FACULTY MENTOR PDS

Professional Development Session Friday 6 October 2023, Concerns Coming Up

Today’s session focused on a range of concerns instructors are bringing to the classroom at the start of the semester. In one sense, many start-up concerns feel familiar. But in another, this does feel like a special moment, with a new LMS on the horizon; ChatGPT bringing its impacts; the college emphasizing a greater need for accessibility in our courses; and CLOs for ENG12 that still feel new in some ways.


We started the session with John Raymond’s question about Brightspace entering our arenas, as we’re now hearing about some opportunities for becoming oriented to it and there’s been a central-CUNY committee to help manage the transition. Hope mentioned that our department likewise has a liaison, Neil Kernis, who will be helping to communicate the changes emanating from CUNY. We tried to imagine the reasons for the change, and had only some guesses: it could be that the contract for Blackboard is up and it’s time for a change: Brightspace may be more responsive to some of the stuck-spots in Blackboard; Brightspace may allow for more data views; the possible reasons are many.

ChatGPT occupied a good bit of our attention during the session, as it has been doing more generally. We reviewed some of the points and approaches that were covered in the recent session for English faculty offered by Matthew Gartner and Steve Amarnick. Mostly, we discussed the awkwardness—at this stage—of ChatGPT’s linguistic style. It doesn’t write like our students write and can be detected fairly easily, especially in its uptake of writing “personally” about friends or family members who are often bestowed short, 4-letter names, like Rose or Jake.

We agreed that a key to teaching in an ChatGPT world is to stage assignments in ways that make students’ steady participation in their own process of writing very transparent and interactional; for example, discussion posts, class activities, and class discussions can be incorporated into students’ larger projects, with advanced stages of their work clearly building from these earlier, smaller and unique inputs. This is a way to “close out” ChatGPT as a player in our writing courses. Instructors also spoke about the importance of clear policies on work by ChatGPT submitted as one’s own, and using the occasion as a teachable moment.

Hope posited that the shadow of ChatGPT is also an occasion for affirming when students are truly authentic in their writing. John talked about including more reflection in the course, now to describe their real true involvement and interest. Ashiza conveyed an easy tone about it, having made an “if I suspect” kind of deal with students, where students likely would have another chance to re-do their work.

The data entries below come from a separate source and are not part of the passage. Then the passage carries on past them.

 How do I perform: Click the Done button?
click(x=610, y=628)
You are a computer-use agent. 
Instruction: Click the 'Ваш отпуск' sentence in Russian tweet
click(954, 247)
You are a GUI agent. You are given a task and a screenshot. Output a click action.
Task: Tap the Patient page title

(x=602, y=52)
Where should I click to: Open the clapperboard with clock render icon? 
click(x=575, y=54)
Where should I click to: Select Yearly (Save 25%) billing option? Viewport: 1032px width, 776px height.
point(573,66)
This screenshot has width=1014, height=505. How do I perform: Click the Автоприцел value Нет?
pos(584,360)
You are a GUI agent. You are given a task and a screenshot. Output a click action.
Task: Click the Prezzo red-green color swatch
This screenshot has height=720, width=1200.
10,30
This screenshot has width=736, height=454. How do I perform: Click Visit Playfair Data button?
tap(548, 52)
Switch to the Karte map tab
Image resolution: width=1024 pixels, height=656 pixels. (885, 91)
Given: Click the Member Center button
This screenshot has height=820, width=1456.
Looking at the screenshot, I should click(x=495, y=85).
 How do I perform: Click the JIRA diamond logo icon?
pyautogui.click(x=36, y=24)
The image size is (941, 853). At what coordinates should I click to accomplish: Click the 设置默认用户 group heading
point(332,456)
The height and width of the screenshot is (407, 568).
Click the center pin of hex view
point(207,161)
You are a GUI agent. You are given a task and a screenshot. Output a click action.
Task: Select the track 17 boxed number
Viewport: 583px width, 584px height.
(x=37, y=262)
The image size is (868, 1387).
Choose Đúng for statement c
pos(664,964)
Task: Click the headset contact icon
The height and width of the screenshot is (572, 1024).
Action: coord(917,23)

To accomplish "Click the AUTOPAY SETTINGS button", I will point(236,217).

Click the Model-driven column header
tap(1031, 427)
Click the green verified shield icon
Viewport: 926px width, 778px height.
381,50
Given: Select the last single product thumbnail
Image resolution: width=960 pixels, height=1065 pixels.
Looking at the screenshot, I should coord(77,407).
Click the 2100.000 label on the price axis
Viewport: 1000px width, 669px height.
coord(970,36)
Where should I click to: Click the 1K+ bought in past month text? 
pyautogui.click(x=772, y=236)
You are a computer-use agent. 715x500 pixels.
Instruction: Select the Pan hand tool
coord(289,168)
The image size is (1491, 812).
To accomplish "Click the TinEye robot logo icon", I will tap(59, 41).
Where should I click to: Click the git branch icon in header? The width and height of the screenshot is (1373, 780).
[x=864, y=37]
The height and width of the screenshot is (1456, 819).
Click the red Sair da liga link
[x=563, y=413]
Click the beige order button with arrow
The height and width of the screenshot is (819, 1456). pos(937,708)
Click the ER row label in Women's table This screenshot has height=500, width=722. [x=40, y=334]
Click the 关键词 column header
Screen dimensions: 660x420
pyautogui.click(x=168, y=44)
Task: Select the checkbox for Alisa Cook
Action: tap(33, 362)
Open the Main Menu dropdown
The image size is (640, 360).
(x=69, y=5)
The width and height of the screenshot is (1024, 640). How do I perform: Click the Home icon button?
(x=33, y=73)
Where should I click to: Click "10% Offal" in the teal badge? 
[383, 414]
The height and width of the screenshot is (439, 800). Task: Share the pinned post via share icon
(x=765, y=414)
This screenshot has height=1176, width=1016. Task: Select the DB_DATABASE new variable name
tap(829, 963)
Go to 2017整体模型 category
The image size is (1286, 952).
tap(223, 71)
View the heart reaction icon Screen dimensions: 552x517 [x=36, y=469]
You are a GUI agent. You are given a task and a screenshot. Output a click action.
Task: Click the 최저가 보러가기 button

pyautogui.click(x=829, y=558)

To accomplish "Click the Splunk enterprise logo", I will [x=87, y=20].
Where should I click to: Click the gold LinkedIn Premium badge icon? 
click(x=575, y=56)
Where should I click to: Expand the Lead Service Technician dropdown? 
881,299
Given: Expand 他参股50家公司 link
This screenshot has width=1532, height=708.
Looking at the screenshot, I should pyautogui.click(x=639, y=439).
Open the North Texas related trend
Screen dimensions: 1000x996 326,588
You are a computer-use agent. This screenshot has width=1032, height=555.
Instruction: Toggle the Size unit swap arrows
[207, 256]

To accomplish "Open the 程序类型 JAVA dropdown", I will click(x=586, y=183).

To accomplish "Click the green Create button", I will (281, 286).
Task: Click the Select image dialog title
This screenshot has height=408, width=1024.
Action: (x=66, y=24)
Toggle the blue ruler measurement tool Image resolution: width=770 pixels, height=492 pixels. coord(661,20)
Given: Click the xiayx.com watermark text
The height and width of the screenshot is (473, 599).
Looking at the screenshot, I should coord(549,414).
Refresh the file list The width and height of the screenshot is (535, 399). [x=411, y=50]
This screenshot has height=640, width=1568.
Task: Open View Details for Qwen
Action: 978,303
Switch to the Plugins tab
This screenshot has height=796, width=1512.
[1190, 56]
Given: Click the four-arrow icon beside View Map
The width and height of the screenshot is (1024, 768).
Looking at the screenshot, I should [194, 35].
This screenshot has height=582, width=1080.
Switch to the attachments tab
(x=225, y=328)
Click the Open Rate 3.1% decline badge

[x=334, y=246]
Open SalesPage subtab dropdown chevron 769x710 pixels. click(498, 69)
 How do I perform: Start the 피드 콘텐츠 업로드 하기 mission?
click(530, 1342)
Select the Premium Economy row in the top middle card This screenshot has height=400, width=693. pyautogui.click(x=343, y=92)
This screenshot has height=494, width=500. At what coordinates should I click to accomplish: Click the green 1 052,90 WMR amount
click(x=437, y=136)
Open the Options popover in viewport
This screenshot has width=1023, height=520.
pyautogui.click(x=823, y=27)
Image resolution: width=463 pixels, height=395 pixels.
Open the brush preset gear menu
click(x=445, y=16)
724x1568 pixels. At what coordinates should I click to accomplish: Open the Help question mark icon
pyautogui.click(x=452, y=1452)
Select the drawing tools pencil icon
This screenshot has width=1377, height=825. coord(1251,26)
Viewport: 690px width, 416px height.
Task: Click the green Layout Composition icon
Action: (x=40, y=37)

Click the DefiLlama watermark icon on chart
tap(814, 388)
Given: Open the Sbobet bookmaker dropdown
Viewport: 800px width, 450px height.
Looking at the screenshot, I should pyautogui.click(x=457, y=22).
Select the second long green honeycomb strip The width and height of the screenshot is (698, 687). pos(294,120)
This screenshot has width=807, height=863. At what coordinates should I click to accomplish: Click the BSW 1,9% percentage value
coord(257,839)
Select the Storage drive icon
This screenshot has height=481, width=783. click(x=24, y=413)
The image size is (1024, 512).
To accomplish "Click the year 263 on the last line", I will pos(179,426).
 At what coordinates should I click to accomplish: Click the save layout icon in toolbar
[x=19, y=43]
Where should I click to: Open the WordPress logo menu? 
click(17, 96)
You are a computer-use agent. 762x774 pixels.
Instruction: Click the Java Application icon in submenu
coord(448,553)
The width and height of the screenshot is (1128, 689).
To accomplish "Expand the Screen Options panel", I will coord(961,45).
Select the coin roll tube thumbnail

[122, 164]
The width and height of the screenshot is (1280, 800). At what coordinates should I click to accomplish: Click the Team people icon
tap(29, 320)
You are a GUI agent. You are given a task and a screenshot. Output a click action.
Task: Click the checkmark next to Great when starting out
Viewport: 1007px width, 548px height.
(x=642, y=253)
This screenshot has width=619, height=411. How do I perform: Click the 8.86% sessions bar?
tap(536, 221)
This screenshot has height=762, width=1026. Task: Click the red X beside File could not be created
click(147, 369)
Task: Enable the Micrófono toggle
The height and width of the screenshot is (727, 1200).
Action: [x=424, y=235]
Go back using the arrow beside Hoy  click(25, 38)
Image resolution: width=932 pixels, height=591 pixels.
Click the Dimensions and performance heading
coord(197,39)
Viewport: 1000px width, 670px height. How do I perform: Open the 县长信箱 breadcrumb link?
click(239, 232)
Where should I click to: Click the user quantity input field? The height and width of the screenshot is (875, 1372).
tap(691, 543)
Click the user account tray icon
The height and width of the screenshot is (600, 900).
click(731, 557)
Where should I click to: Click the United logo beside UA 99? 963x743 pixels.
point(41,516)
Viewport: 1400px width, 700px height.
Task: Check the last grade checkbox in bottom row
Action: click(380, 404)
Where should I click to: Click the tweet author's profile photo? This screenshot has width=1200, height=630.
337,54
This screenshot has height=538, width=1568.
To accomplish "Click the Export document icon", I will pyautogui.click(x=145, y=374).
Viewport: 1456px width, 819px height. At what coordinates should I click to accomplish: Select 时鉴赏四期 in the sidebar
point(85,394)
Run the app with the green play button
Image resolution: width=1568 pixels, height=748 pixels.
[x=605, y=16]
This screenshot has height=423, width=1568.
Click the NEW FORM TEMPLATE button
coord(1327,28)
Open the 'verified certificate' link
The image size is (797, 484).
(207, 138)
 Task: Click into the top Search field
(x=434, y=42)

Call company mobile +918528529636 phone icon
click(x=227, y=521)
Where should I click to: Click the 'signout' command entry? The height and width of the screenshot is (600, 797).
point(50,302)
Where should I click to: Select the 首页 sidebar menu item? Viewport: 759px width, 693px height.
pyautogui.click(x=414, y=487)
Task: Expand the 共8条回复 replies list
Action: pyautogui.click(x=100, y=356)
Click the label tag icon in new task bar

Recognizing ChatGPT’s potential to inspire better teaching has been a theme across our faculty meetings generally, and at this session too. John spoke about more time for reading personal writing, such as a recent piece of environmental writing by Terry Tempest Williams.  A close analysis of the rhetorical moves of such writing is not only helpful for genre study, but also encourages students toward the kind of writing that AI can only attempt. In a way, we have another reason to be grateful for students’ individual writing styles and our attunement to them. They are the writing of real, learning humans.

Accessibility issues dovetail the impersonality of ChatGPT, we noted, as courses that are tailored to students’ learning styles, interests, and needs may lessen the temptation to reach beyond the course for easy solutions. Accessibility centers students as diverse learners, and we must make that value apparent.

We all noted that the new CLOs also emphasize reflection. Since the new CLOs, reflection feels weighted more heavily in the portfolio evaluation. Hope discussed the “Add Comments” feature of the Submission Pages of BB Assignments for reflection. The box on the submission page with that tag allows for students to describe their process of crafting their submission, and comes up exactly alongside their assignment when their instructor opens that BB page. It could figure into the points awarded for the assignment, in fact, and students can be reminded of these reflections when it’s time to write the reflection for the portfolio.  John discussed having students come up with their own ideas for revision, discussion board posts, and reflection as a key type of writing for the course.

A helpful workshop by which to start the semester!